How to pick a ripe avocado: DARK, dark green. Almost brown-ish. Gives a little when lightly squeezed. If it doesn’t give at all, it’s unripe. I usually buy them green since nobody carries them ripe, then leave them in a bowl on the counter and check every morning until it’s brown. Then I stash it in the fridge and have it that night. (They don’t keep well in the fridge!) Usually people recommend that you put it in a brown paperbag to ripen, but I tend to forget about them when I do that. I’m that scatterbrained. :p
The proper way to open an avocado: cut length-wise around the seed in the middle, twist open, then quickly chop the knife down onto the seed, twist, and discard the seed.
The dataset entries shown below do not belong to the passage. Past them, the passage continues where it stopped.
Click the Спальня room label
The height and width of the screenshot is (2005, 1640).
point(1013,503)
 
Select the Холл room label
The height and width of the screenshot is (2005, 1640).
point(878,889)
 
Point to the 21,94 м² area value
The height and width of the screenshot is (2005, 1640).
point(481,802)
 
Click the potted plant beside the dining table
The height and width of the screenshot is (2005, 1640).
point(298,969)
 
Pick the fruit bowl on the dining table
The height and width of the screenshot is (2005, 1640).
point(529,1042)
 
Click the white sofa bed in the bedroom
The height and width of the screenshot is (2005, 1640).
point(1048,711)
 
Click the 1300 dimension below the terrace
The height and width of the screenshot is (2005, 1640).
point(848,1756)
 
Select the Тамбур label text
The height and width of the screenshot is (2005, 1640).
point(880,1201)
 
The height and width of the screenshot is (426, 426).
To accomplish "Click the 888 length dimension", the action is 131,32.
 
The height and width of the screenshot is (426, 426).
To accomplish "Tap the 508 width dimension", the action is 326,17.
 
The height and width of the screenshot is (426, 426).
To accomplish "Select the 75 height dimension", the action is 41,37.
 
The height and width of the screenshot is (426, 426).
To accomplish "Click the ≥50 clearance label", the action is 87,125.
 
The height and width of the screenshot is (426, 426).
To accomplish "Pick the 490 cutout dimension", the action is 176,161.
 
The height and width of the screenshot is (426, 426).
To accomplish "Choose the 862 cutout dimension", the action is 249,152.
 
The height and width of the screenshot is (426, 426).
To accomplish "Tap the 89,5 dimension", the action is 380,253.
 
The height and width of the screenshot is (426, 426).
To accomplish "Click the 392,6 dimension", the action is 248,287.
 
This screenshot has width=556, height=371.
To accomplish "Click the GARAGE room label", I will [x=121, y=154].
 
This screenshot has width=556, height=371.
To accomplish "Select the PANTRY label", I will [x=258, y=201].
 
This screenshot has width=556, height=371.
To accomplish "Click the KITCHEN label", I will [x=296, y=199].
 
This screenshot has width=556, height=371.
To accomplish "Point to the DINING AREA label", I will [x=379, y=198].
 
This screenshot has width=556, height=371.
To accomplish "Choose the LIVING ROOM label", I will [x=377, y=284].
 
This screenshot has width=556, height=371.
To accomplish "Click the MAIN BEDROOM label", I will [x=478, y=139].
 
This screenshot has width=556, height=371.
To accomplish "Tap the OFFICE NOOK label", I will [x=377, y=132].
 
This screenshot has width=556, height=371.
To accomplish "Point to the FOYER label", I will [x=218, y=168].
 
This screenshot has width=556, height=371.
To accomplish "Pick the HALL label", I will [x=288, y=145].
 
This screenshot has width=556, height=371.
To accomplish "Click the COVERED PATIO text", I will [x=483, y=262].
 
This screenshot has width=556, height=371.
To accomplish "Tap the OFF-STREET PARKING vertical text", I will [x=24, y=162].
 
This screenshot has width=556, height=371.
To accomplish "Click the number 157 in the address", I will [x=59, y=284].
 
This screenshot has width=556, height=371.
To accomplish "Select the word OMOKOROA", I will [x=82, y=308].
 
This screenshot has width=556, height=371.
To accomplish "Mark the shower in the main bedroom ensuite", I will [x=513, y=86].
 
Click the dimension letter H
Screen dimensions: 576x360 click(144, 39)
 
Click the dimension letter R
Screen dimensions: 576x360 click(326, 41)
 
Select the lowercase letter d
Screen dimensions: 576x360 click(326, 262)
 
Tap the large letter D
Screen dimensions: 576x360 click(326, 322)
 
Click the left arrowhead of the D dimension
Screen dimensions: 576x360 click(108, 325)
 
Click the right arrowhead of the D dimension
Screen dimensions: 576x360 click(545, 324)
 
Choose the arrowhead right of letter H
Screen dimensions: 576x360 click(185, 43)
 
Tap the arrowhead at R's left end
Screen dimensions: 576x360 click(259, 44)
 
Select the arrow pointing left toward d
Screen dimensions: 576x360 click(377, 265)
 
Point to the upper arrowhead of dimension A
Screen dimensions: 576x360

With a ripe avocado, you can turn the peel inside out and just plop the flesh into a bowl. Save the peel.
The art of the guacamole - don’t measure ANYTHING. It’s all eye-balled. Using prepared salsa guarantees that you won’t need to chop anything.
Pick a mild one and adjust the spice factor with Tabasco sauce.
Ingredients
flesh of 2 ripe avocados
Half an avocado peel worth of prepared salsa - plain jar will do
1 squeeze of half a lime
2 pinches of garlic salt
1 dash of fresh pepper
As much green pepper Tabasco sauce as you want
Instructions
Sprinkle salt, pepper, and add lime juice to avocados in serving bowl. Mash. (I used a potato masher) Throw in the salsa, mix.
Taste test. It might be enough if you want it mild. Add tobasco sauce, then mix with more salt to taste, if necessary. Serve with plain tortilla chips.
Stu and I polished the whole thing off as dinner, but as a snack, you can probably pass this around 4-5 people. If you need to make more, do batches as needed, because no matter how much lime juice you throw on avocados, it’s still going to oxidize and turn brown - eventually.